I find that there is. The words are now in the public domain. Just as the opponent cannot, in my respectful opinion on the material now presented, claim to have trade mark rights in the words that indicate the town in question, neither can the applicant claim such a monopoly for services in that area. My decision, below, is that on the evidence available, the words Casuarina Beach had a connotation as a geographical identifier. Therefore, in terms of the present headings, I find that the opponent has established that the applicant, Mr Vereb, is not the owner of a trade mark for these services. The ground under s 60, however, is not established.
Section 43
This lays down that:
An application for the registration of a trade mark in respect of particular goods or services must be rejected if, because of some connotation that the trade mark or a sign contained in the trade mark has, the use of the trade mark in relation to those goods or services would be likely to deceive or cause confusion.
This provision is confined to situations where the connotation, or meaning, either direct or implicit, is inherent in the mark. See, in that respect T.G.I. Friday's Australia Pty Ltd v TGI Friday's Inc, [2000] FCA 720, 48 IPR 512, at 43. I am satisfied, from the evidence, that the words Casuarina Beach do have a connotation as a place. The opponent may wish to assert that this place has proprietorial overtones but these do not cloud the issue. Doubtless there are proprietorial overtones about other places, for instance perhaps Disneyland, but these issues do not detract from the main point. Casuarina Beach, as the name of a place that is particularly relevant to the (differing) business conducted by the applicant and the opponent, has a geographical connotation.
Potentially, given this, the trade mark, if misused, is likely to deceive or cause confusion. However, there is no evidence that this is likely. Mr Vereb is based in the area near Casuarina Beach. The opponent has brought in no material to suggest that mis-description is likely.
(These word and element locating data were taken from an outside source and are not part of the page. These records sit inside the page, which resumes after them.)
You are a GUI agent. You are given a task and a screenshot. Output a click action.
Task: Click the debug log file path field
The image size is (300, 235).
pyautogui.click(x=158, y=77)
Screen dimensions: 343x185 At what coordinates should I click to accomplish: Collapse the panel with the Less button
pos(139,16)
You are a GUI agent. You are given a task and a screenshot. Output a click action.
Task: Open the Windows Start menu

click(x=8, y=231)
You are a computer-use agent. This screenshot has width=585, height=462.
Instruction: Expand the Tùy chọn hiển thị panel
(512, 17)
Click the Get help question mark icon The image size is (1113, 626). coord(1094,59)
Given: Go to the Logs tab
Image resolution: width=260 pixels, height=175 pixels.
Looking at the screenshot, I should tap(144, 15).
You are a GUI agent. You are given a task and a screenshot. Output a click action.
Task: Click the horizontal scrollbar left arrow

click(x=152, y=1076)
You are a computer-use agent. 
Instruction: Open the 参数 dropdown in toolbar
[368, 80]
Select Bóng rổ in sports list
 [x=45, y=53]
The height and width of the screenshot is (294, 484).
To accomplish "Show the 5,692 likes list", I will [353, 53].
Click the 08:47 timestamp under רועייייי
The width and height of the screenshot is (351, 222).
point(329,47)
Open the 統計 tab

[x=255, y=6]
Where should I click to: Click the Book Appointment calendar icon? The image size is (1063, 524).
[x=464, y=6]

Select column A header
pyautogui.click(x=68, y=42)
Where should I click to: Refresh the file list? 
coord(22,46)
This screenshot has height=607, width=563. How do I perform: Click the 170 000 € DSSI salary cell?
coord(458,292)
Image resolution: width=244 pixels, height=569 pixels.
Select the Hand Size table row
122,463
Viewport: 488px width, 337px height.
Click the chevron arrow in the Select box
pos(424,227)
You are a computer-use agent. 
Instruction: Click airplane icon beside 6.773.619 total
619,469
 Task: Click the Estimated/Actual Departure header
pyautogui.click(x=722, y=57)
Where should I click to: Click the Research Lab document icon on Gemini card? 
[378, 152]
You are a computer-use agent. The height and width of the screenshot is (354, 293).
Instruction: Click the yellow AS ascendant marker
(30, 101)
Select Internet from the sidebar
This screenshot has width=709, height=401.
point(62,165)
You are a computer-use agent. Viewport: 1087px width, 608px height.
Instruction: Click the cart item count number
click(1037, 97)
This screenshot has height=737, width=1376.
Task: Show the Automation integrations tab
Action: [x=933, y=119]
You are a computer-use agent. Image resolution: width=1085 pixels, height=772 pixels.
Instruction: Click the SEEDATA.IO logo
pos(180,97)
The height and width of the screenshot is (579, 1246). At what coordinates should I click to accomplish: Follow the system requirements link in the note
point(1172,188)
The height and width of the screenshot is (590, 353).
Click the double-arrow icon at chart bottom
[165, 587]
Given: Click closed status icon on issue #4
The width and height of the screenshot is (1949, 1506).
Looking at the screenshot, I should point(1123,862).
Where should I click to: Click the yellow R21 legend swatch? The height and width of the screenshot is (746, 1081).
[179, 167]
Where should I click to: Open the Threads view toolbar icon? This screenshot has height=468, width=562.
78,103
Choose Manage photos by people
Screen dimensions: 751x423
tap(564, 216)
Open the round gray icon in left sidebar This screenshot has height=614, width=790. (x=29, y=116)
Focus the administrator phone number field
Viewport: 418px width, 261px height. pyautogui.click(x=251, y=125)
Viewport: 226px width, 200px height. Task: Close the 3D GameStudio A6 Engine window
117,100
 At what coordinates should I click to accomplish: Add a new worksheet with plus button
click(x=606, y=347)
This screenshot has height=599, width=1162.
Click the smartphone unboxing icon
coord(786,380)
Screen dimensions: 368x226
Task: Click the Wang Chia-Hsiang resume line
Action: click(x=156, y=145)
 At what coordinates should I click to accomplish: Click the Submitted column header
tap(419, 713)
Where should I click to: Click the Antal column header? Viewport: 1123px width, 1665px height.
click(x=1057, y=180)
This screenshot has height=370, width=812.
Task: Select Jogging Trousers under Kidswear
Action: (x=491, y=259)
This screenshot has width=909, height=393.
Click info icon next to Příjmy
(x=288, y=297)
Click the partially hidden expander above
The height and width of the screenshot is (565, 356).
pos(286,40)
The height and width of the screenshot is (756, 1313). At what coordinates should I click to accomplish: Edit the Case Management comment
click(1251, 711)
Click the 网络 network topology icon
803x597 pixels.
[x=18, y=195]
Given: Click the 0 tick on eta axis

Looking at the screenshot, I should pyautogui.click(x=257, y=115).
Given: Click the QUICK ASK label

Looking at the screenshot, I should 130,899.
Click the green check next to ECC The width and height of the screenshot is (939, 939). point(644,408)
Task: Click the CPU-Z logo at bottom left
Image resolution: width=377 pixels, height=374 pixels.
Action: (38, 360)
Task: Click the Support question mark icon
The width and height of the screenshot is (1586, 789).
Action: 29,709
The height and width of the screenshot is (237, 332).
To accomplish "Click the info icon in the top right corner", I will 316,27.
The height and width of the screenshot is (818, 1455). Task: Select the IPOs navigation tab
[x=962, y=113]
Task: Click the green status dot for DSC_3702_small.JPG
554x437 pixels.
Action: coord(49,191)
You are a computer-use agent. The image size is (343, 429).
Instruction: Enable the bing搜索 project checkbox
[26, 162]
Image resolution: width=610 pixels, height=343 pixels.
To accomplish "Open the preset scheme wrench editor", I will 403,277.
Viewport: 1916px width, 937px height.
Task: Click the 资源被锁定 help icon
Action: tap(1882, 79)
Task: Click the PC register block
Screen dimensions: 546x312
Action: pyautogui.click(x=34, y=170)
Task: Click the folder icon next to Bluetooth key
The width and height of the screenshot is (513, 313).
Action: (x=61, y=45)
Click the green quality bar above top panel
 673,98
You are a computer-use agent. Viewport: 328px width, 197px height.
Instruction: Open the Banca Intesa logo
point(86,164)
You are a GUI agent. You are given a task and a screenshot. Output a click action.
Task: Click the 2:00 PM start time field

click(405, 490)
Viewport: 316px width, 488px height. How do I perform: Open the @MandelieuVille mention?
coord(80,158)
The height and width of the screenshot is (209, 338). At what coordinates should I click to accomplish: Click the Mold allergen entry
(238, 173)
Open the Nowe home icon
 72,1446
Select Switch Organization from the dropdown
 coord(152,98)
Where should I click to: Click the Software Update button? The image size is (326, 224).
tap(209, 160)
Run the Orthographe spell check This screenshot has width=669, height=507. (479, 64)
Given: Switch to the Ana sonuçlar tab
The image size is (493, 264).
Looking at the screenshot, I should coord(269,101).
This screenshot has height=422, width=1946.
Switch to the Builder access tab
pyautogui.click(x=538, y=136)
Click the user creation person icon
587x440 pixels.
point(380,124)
It argues that Mr Vereb represents businesses in the Tweed Heads region but not Casuarina Beach as a "principal client base". However, to the extent that this may be true, it does not amount to a misrepresentation. The services are somewhat nebulous and may be provided in a variety of ways and under many different circumstances. Without somewhat more, there is nothing to suggest that the services in question will not be available in the place in question, or have relevance to people from that place, or by a firm that has a presence in that place. There is, it is true, some potential for the trade mark to be misused. However, the potential is not such that I can say that the opponent has established this ground of opposition.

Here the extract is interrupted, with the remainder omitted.